WHAT NEEDS TO BE DONE ▸ Every line that contains the word "eHome" should be copied from the records below.

Saved entries ▸
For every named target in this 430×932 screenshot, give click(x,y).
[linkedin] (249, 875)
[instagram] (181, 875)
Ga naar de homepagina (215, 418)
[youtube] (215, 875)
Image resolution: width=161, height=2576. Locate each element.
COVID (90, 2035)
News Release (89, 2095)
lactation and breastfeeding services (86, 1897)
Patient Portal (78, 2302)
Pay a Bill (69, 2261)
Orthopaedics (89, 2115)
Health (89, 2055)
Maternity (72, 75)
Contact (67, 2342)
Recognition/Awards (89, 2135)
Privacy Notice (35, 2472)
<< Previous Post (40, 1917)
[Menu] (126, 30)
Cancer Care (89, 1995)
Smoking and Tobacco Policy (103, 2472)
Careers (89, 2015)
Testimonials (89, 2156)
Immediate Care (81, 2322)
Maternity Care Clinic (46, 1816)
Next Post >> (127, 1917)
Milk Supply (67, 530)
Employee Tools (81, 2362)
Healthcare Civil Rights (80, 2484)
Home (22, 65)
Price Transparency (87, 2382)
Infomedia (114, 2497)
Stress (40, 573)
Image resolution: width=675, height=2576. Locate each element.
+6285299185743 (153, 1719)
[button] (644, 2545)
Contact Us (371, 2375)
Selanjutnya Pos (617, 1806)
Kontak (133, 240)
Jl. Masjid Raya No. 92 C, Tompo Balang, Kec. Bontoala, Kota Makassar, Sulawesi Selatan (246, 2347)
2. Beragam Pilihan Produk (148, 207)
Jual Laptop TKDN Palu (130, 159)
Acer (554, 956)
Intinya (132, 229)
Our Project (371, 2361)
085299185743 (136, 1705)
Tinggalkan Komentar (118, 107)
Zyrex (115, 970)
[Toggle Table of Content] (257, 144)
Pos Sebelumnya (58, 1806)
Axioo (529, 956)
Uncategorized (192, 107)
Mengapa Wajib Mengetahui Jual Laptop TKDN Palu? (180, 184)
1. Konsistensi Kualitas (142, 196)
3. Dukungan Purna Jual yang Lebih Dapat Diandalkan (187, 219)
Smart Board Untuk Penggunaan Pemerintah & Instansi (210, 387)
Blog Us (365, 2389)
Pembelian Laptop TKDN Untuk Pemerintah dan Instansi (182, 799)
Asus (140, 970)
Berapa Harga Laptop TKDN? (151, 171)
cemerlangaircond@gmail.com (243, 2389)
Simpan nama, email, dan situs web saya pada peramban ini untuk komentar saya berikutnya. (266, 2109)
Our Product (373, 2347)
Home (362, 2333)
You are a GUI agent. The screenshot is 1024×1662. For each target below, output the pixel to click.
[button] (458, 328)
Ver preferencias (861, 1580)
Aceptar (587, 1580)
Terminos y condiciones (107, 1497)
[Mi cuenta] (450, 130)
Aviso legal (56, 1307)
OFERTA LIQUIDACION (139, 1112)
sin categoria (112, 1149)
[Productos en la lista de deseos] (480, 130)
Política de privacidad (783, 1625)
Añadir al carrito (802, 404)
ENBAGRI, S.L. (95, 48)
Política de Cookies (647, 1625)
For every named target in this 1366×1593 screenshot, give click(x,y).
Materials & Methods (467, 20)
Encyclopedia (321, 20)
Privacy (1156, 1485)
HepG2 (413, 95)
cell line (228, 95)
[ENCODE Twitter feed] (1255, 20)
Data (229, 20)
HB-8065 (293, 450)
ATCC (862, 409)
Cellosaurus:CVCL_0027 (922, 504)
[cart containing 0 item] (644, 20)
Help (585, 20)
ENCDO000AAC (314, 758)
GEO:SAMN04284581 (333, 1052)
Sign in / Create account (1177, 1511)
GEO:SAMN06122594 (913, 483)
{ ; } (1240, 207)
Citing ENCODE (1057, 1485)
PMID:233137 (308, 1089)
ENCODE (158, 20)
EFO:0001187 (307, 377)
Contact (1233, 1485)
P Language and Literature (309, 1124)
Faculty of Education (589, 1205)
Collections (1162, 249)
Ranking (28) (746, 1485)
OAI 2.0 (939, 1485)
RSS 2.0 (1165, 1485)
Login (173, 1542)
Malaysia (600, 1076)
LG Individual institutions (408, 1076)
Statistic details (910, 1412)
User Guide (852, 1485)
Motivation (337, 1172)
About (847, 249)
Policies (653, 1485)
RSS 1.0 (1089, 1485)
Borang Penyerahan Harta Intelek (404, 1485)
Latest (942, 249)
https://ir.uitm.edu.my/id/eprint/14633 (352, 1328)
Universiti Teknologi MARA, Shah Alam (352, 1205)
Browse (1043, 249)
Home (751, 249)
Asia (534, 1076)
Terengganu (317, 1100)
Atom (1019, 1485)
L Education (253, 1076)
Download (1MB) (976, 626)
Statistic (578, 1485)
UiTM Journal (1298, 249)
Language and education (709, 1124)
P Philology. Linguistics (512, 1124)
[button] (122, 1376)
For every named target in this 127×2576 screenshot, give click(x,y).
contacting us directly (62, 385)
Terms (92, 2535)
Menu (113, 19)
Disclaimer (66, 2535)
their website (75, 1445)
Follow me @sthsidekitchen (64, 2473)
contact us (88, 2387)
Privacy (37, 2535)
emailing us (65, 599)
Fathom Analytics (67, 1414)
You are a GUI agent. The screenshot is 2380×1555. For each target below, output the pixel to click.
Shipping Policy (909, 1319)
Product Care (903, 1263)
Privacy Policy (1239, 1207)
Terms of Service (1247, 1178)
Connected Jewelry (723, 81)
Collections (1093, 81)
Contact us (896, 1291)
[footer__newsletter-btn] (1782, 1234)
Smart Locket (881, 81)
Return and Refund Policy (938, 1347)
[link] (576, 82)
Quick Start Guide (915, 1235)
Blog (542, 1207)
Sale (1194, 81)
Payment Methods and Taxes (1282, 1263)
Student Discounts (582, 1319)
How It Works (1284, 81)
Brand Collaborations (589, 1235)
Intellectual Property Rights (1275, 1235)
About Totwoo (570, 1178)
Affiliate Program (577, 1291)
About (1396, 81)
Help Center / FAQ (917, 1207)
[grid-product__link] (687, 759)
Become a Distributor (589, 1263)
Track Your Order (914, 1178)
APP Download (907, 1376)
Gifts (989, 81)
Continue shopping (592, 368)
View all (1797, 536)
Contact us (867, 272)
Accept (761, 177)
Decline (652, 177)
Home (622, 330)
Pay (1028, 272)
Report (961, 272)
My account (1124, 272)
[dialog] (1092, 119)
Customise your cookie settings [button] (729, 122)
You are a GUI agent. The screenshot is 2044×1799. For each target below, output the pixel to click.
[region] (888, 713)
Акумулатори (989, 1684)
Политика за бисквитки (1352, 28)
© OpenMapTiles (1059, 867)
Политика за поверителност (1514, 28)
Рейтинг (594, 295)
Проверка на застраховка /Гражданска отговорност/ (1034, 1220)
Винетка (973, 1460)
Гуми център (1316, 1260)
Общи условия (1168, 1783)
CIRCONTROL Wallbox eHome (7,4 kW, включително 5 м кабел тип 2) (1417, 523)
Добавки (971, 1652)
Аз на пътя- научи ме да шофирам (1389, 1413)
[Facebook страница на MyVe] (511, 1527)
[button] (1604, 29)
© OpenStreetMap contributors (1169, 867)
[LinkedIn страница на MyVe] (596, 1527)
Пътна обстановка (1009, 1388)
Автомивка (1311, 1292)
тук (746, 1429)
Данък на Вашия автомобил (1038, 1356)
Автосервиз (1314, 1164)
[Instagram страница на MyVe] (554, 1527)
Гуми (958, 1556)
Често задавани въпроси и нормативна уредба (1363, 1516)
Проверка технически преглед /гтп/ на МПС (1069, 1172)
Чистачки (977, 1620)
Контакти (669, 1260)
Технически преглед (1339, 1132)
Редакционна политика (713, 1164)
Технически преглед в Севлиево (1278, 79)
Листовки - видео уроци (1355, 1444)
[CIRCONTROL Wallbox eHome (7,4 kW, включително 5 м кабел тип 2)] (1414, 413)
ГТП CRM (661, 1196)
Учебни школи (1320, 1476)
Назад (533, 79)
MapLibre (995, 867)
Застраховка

ANSWER SECTION ▸
CIRCONTROL Wallbox eHome (7,4 kW, включително 5 м кабел тип 2) (1417, 523)
[CIRCONTROL Wallbox eHome (7,4 kW, включително 5 м кабел тип 2)] (1414, 413)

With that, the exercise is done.